Actually, most of the free essays that students can copy and paste from the Internet are pretty much garbage. The best one I’ve seen might have earned a grade of C.
However, the online essay sites do this on purpose. They are aware that if a C student turns in a perfect paper, the instructor is more likely to be suspicious and look more closely at the paper. In addition, most of the free essay sites have for-pay versions available, too–either higher quality, pre-written papers, or the option to have an original paper written for the student who is willing to pay $$. Most C students wouldn’t bother to spend money on a paper, but a straight-A student in a pinch might be willing to shell out a couple hundred bucks for a paper that meets the teacher’s specs to a T.
Also, in my experience, the weaker students are often not aware that the other student who is helping them really doesn’t know that much more than they do. I have one class this quarter where the two weakest students in the course tend to sit next to each other and ask each other for help. Since I do allow students to ask each other for help (showing someone how to do something is one of the best ways to learn it for yourself!), I generally just hover and make sure they don’t give each other complete misinformation. But neither of them do very well on the assignments, even though they can also ask me for help, or get free tutoring on anything in the course in the tutoring center.
End of saga reached: I gave them both zeros, and talked to them after class. They admitted that they had worked together and not known that it was prohibited (do they turn in the same essays for English classes, too?) They took it quietly. One seemed to feel that she deserved it, and the other was a little grumpy about having lost points. I don’t think there will be further issues.
I just wanted to second this. Most of my students plagiarize crap. Only to a limited extent do they do the other thing Kiminy suggested: copy something that is markedly better in quality than their typical work.
I did not ask them why they hadn’t read the syllabus; they are both in a major not known for its great mental powers, so I did the humane thing and let that slide. I just made a lame metaphor: if you are driving too fast because you haven’t looked for speed limit signs, the cops still ticket you.

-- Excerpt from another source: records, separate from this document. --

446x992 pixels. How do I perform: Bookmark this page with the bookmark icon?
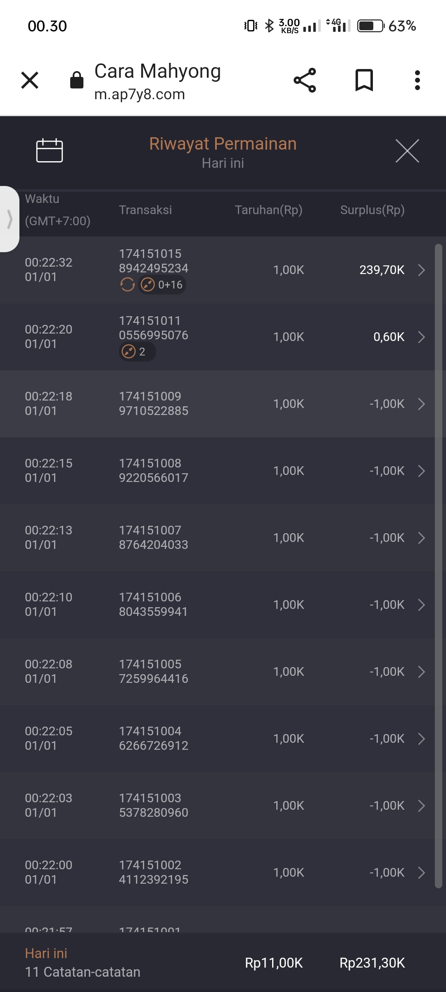click(x=364, y=80)
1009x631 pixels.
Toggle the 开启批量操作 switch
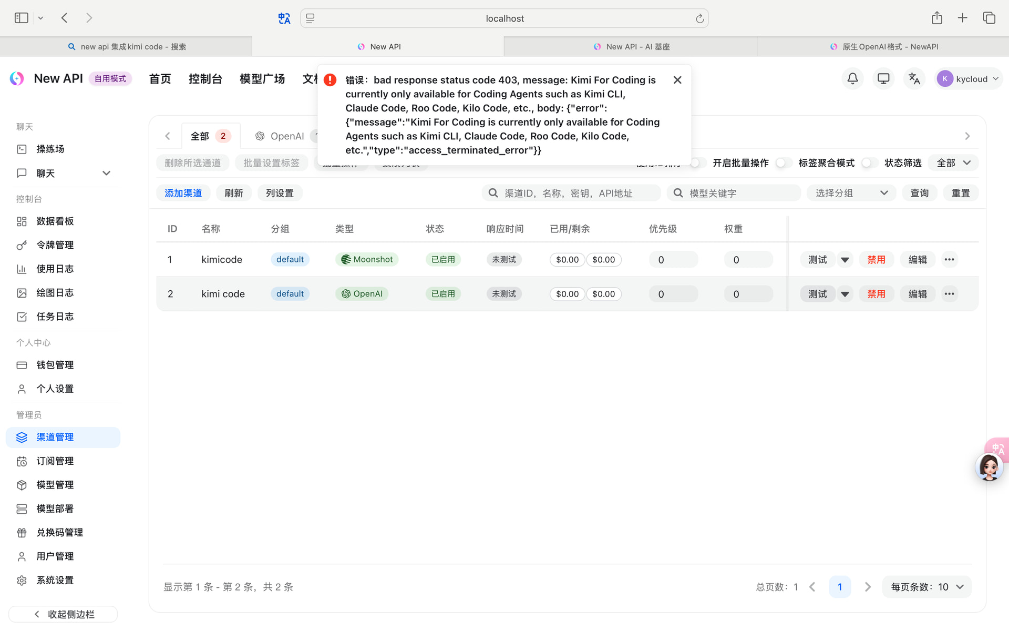point(783,163)
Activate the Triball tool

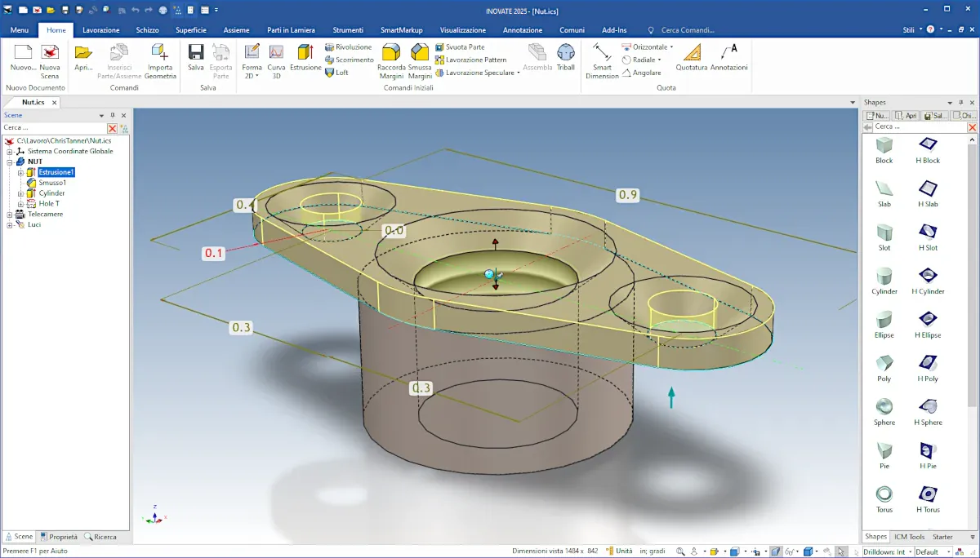[565, 57]
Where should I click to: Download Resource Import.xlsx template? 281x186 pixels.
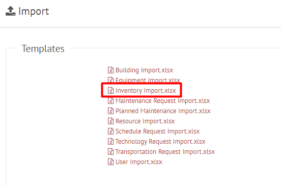point(145,121)

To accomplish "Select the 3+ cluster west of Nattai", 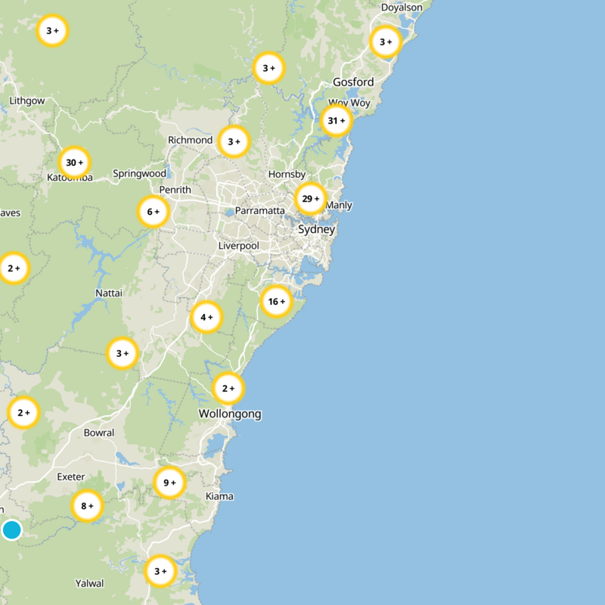I will point(123,352).
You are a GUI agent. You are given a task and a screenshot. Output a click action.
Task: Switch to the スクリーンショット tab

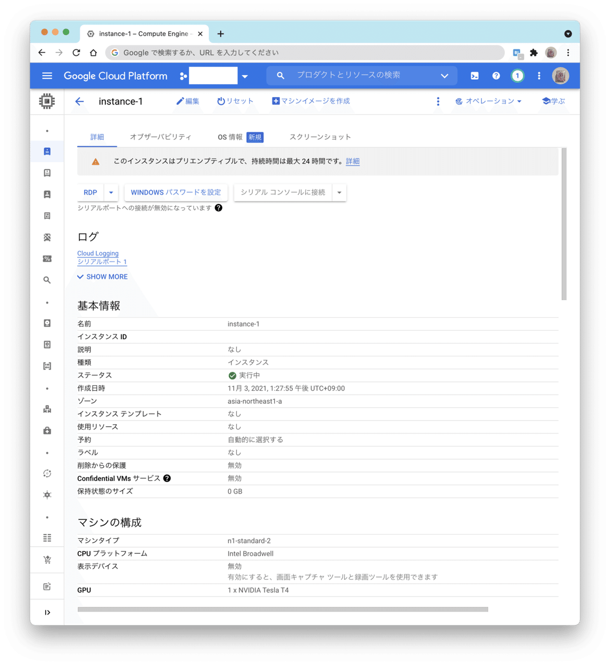[320, 137]
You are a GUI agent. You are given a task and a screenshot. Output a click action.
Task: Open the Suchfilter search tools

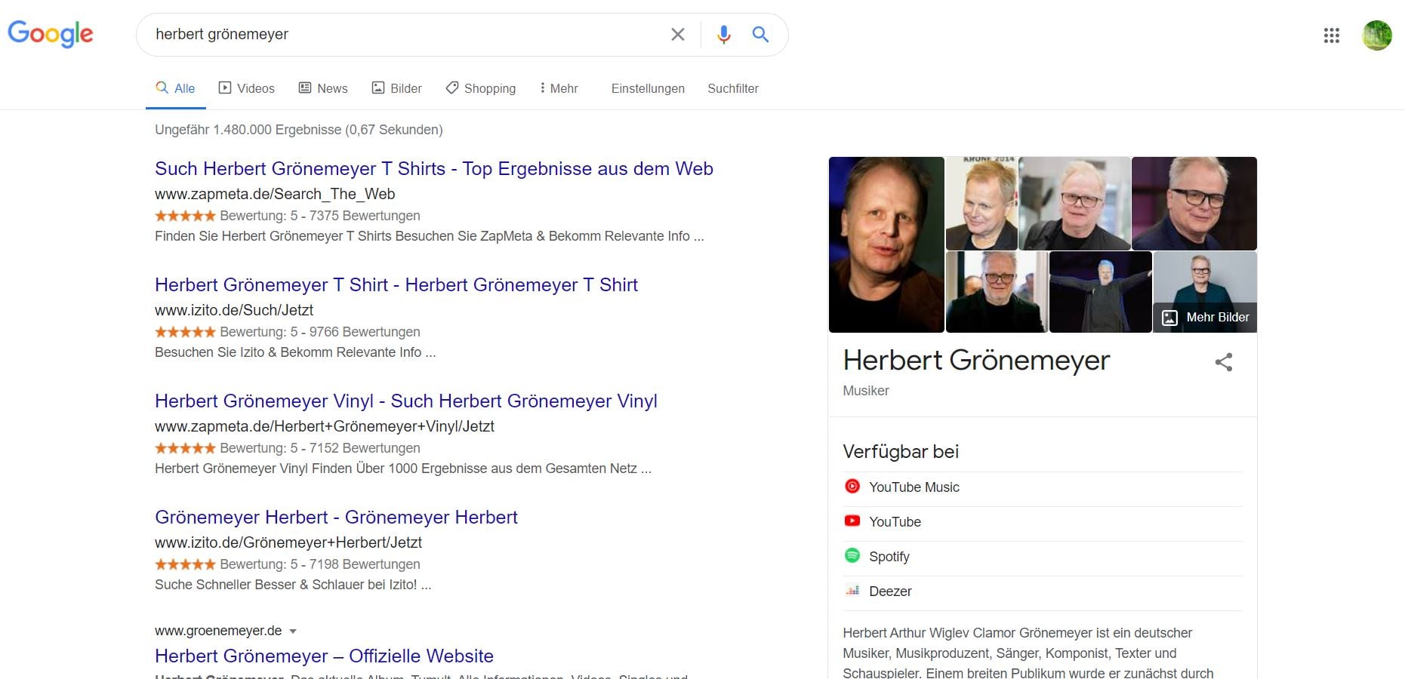coord(732,88)
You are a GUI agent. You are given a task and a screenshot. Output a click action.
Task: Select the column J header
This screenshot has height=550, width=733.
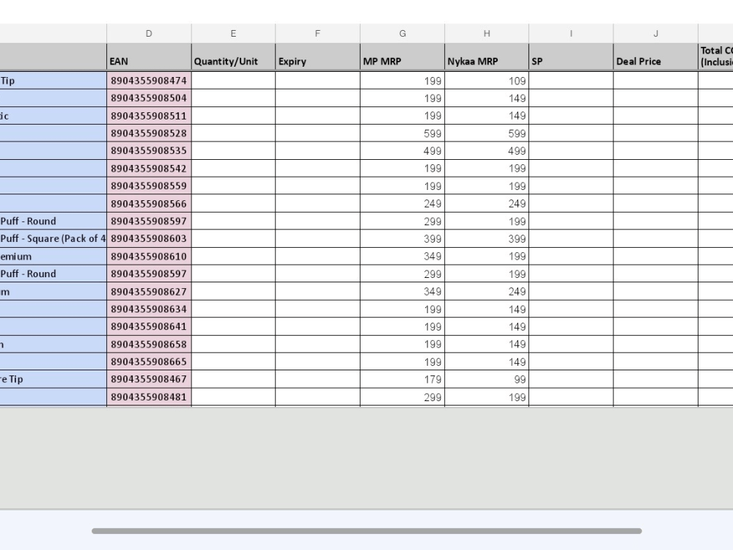[655, 33]
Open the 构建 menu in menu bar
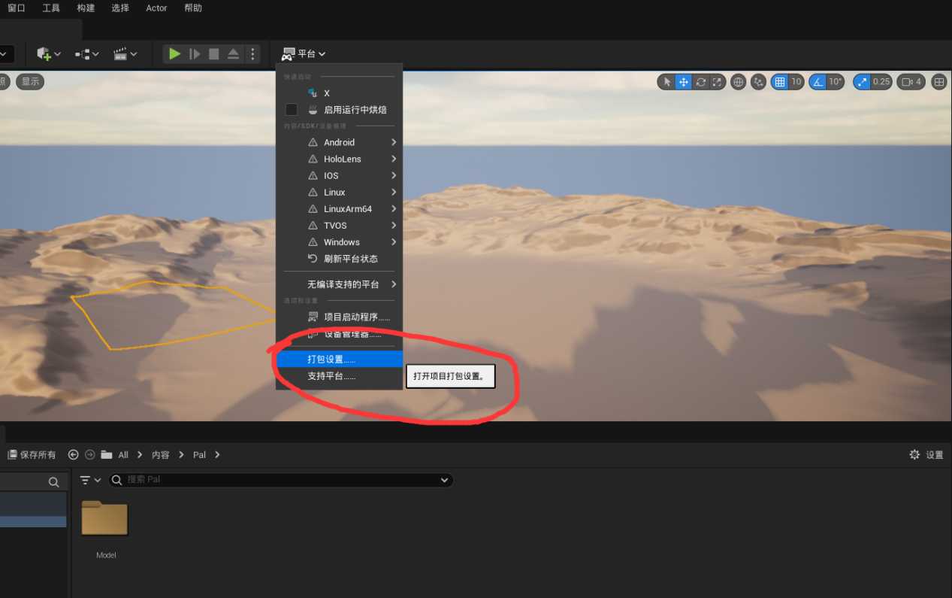The height and width of the screenshot is (598, 952). tap(86, 8)
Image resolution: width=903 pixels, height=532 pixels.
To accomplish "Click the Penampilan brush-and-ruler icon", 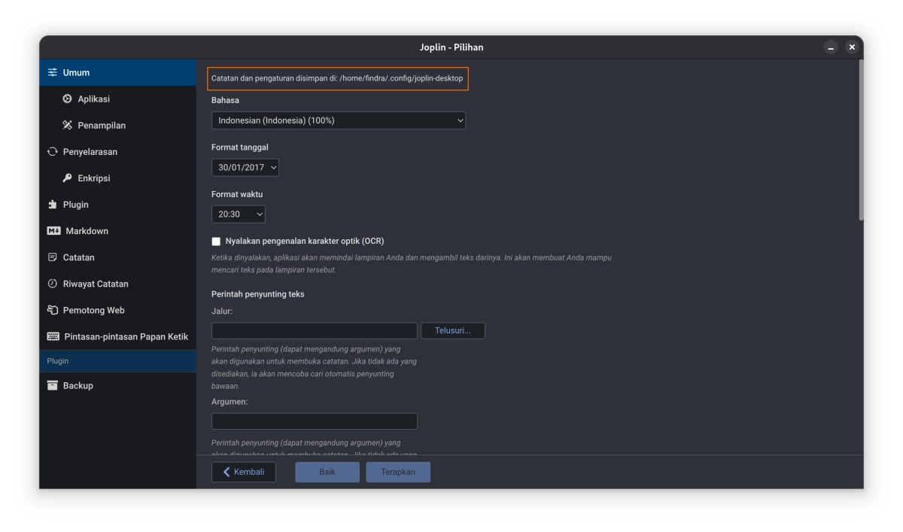I will click(x=67, y=126).
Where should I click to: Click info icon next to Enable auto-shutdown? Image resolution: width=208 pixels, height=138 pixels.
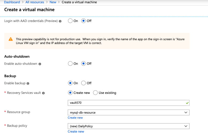click(x=40, y=64)
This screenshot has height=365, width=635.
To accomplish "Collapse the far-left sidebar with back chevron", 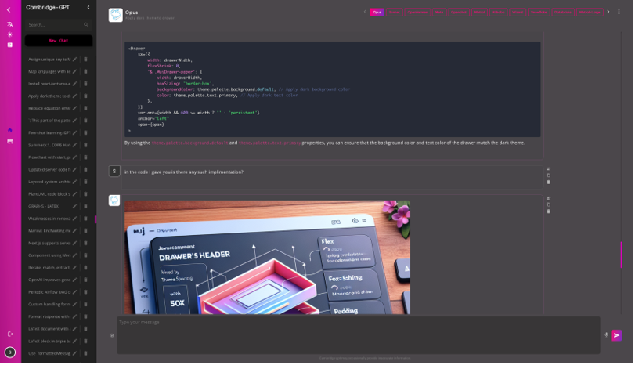I will (x=9, y=9).
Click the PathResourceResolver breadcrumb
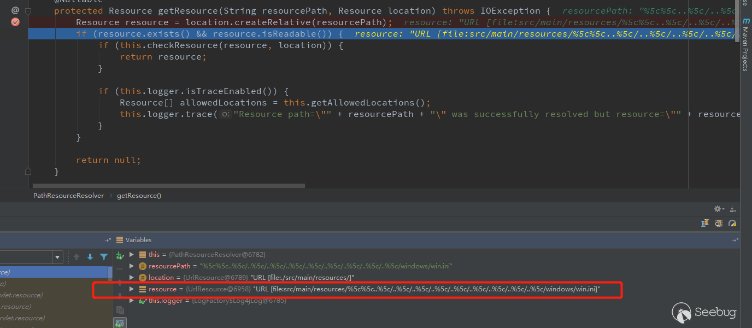The image size is (752, 328). pos(68,195)
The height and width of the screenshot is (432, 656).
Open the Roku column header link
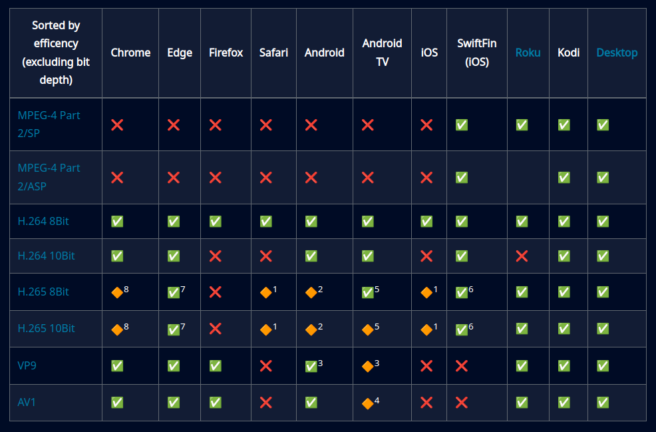[528, 53]
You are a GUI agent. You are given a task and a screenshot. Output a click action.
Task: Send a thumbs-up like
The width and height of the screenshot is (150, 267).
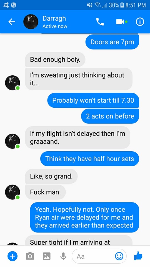[x=138, y=256]
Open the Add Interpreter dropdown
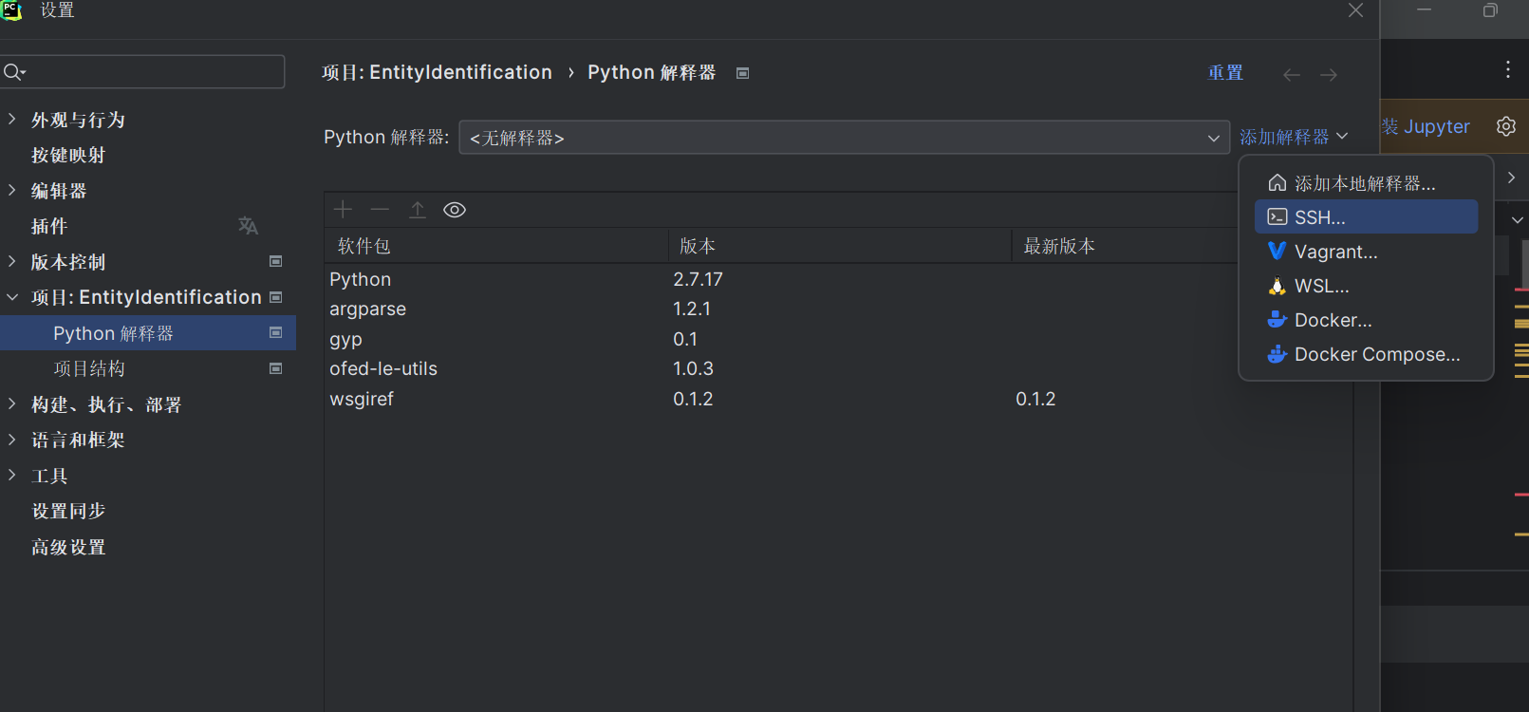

I do not object to study groups or to students helping each other with assignments, but I do insist that they all turn in their own original work. Which these girls did not. I mean, I never took a class in which two people could turn in the same essay, or the same computer program…
I agree. That’s entirely reasonable. From what you said at first I thought you meant they weren’t allowed to talk to each other about the assignment at all.
[QUOTE=Sattua]
Well… as I said in the OP, the assignment wasn’t very good. Surely they wouldn’t copy a not-very-good assignment?
/QUOTE]
You’d be surprised how often people don’t read over the assignment when they just grab stuff from the study files. I was in charge of them when I was in college and most people were desperate for anything… often calling me the night before their paper/mid term was due.
If it’s a word-processed document, could you ask them both to submit an electronic copy to you (e-mail or on a floppy). Surely it will have a date-created and who made the file in the document properties.
Either you’ll bust one of them as the fraudster, or find that it was originally created two years ago by essaysforcash.com
You know, apropos of nothing, it just occurred to me that those free essays and pre-written assignment sites might have been started by the teachers themselves.
Well, think about it… then they’d know exactly which essays were faked and could watch for them… make some money off the students on the side … inform the other teachers where the freebie essays are located and warn them…
…ah, damn. It was a good idea, and in a perfect world, it would happened. I wonder if we can start an urban legend on the topic that might scare students into not using them.